Given instruction — Duplicate the following lines without any change, everything from the line containing "The image size is (653, 414)." down to the line containing "Action: point(373,441)", both of those lines included.

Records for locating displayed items
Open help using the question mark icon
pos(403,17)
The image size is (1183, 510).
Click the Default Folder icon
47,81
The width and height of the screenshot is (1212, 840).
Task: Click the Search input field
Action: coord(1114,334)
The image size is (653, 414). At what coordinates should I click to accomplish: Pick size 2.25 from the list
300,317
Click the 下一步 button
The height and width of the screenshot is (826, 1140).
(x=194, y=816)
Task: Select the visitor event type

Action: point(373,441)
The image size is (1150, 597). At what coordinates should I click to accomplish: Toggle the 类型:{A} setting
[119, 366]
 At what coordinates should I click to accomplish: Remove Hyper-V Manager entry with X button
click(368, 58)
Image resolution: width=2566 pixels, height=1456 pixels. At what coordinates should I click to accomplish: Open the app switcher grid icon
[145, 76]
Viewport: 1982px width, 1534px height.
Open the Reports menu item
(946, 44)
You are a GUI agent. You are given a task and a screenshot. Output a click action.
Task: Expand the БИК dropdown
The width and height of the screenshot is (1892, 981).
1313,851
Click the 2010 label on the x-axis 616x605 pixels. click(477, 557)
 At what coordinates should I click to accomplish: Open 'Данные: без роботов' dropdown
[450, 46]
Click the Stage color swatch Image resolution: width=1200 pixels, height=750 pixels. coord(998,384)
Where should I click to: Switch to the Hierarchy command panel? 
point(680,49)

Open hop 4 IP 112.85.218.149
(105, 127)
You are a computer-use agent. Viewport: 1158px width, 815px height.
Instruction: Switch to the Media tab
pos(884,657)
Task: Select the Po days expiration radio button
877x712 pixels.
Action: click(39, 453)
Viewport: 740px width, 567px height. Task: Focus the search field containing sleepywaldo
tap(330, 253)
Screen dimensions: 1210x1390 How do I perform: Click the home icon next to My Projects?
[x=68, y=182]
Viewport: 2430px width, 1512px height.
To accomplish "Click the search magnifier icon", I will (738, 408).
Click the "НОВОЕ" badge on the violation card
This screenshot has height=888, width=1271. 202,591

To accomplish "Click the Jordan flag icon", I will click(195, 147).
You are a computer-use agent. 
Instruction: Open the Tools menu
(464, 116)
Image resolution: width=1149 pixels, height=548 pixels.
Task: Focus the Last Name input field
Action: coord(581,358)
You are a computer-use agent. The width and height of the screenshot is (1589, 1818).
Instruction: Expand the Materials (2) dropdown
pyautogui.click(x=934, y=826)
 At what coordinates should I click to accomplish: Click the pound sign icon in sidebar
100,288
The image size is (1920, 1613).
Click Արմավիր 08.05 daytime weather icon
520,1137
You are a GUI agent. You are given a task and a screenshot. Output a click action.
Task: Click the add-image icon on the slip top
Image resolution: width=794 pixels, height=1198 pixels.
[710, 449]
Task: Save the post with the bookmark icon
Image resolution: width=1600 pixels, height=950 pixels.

Complete response —
The image size is (653, 414). At what coordinates should I click to accomplish: Pick size 2.25 from the list
300,317
Click the 下一步 button
The height and width of the screenshot is (826, 1140).
(x=194, y=816)
Task: Select the visitor event type

Action: point(373,441)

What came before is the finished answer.